Leon WRIGHT, Plaintiff-Appellant, v. SAEED DELI & GROCERY, Saeed Kassim, Ahmed Nasher and Anthony Kasper, Defendants-Respondents.  (Appeal No. 2.)

Decided: September 29, 2000

PRESENT:  GREEN, J.P., HAYES, HURLBUTT, BALIO and LAWTON, JJ. Leon Wright, for Plaintiff-Appellant. Galo M. Proano, Rochester, for Defendants-Respondents Saeed Deli & Grocery, Saeed Kassim and Ahmed Nasher. Dennis J. Bischof, Jr., Buffalo, for Defendant-Respondent Anthony Kasper.

 Supreme Court properly denied plaintiff's motion to set aside the jury verdict in favor of defendants.  “A motion to set aside a jury verdict of no cause of action should not be granted unless the preponderance of the evidence in favor of the moving party is so great that the verdict could not have been reached upon any fair interpretation of the evidence” (Dannick v. County of Onondaga, 191 A.D.2d 963, 964, 595 N.Y.S.2d 575;  see, Cohen v. Hallmark Cards, 45 N.Y.2d 493, 498-499, 410 N.Y.S.2d 282, 382 N.E.2d 1145).   Plaintiff testified that he fell inside defendant store when he slipped on water and ice and his foot became caught in a hole in the floor.   An eyewitness testified for defendants, however, that plaintiff slipped and fell outside on the street or sidewalk rather than inside the store, and that a friend then carried plaintiff inside the store, out of the snow and cold, to await an ambulance.   The credibility of those witnesses was for the jury to determine (see, Gray v.

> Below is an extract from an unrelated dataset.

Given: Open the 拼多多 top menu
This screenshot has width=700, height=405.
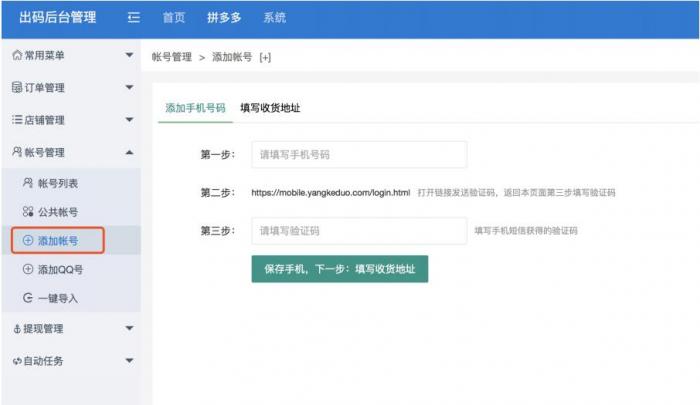Looking at the screenshot, I should (x=225, y=18).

McParland, 255 A.D.2d 359, 679 N.Y.S.2d 683) and, given the conflicting testimony, “the jury reasonably determined that plaintiff had failed to prove that defendant[s] w[ere] negligent” (Bounds v. Western Regional Off Track Betting Corp., 256 A.D.2d 1165, 684 N.Y.S.2d 105;  see, Cone v. Williams [appeal No. 1], 182 A.D.2d 1102, 585 N.Y.S.2d 243, lv. denied 80 N.Y.2d 758, 589 N.Y.S.2d 309, 602 N.E.2d 1125).

 Plaintiff contends that the court erred in admitting in evidence a police record containing plaintiff's criminal history.   The court, however, reversed itself and determined that the police record was inadmissible.   In any event, any error is harmless because plaintiff admitted during cross-examination that he committed the criminal offenses set forth therein.

Plaintiff further contends that the court erred in its charge to the jury.   We disagree.   The jury concluded that defendants were not negligent, and thus they never reached the issue of comparative negligence (see, Prunchak v. Palumbo, 219 A.D.2d 858, 632 N.Y.S.2d 1007).   Plaintiff's remaining contentions concerning the court's charge are not preserved for our review (see, Prunchak v. Palumbo, supra), and are without merit in any event.

 The court properly precluded plaintiff from questioning an insurance representative concerning a payment to plaintiff for medical expenses (see, CPLR 4547;  Sobie v. Katz Constr. Corp., 189 A.D.2d 49, 54, 595 N.Y.S.2d 750).   The court also properly precluded plaintiff from presenting proof of remedial measures taken by defendants following the incident as evidence of negligence (see, Perazone v. Sears, Roebuck & Co., 128 A.D.2d 15, 17, 515 N.Y.S.2d 908;  see also, Cleland v. 60-02 Woodside Corp., 221 A.D.2d 307, 308, 633 N.Y.S.2d 529;  Heyden v. Gallagher El. Co., 94 A.D.2d 936, 937, 464 N.Y.S.2d 887).   We have considered plaintiff's remaining contentions and conclude that they are without merit.

Judgment unanimously affirmed without costs.